Don't Tell Me Your Wife Likes It

Writing and Publishing a First Novel

Clarion Review (4 Stars)

Think it’s easy to publish a book? Think again. Intelligent and outspoken, Ronald C. Gordon uses snarky humor to explain why easy is the wrong word in this “how-not-to” book for aspiring authors. Gordon spills the beans on the real process behind getting a novel into the world with this frank, and plainly partisan, memoir. Don’t Tell Me Your Wife Likes It offers an exasperated fiction writer’s entertaining perspective on publishing his first novel, warts and all.

Gordon comes by his pointed opinions honestly; in 2009, he set out to publish his first work of fiction, a literary coming-of-age novel that clocked in at more than 800 pages and found no takers in the traditional publishing world. The road to eventual success was time-consuming and expensive, and though we know that his novel, Not Fade Away, eventually made it into readers’ hands, we definitely feel Gordon’s pain as he walks us through the journey.
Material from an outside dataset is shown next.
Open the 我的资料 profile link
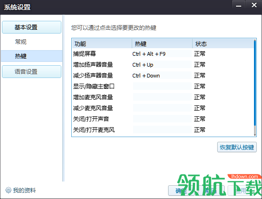(x=25, y=190)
Never afraid to call it like he sees it, Gordon takes to task the so-called experts who claimed they would help him on his way. For instance, he introduces us to the editor-who-wouldn’t-quit, whom he renames “Lenore Raven.” (The Poe reference is one among a multitude of literary allusions.) She’s the one who whittled his lengthy novel down to what Gordon calls, begrudgingly, “something else entirely.” Gordon admits the novel needed trimming, but bemoans changes based on rules he feels shouldn’t be rules at all, but guidelines. “Show, don’t tell,” Lenore predictably admonishes. Gordon agrees in some cases, but what about when he has deliberately opted for more distant narration? He shudders to think what Ms. Raven might have done to famously effusive writers like Faulkner or Maugham.

Gordon loves literary references, and classic fiction fans will find mentions of everyone from Charles Dickens to Harper Lee here. He also loves films, and can get carried away with connections between books and movies, taking the reader on many tangential trips to Hollywood on the way to his main points about publishing’s pitfalls. Gordon refers to his own writing frequently, using Not Fade Away as a case study. Readers unfamiliar with his novel, however, may get a bit lost in the particulars. It would be useful to have the novel itself at hand while reading about its evolution.
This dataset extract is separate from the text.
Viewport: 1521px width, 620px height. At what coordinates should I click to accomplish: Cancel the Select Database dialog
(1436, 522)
Gordon focuses his comical rants on traditional publishing, but also takes well-earned shots at underwhelming writing workshops and even the self-publishing services he ultimately uses. This is not to say he wouldn’t do it again. Not Fade Away is, after all, the first in a trilogy.

Don’t Tell Me Your Wife Likes It shows that novelists need more than talent to survive the publishing process. According to Gordon, perseverance and a strong sense of humor may be their most valuable tools.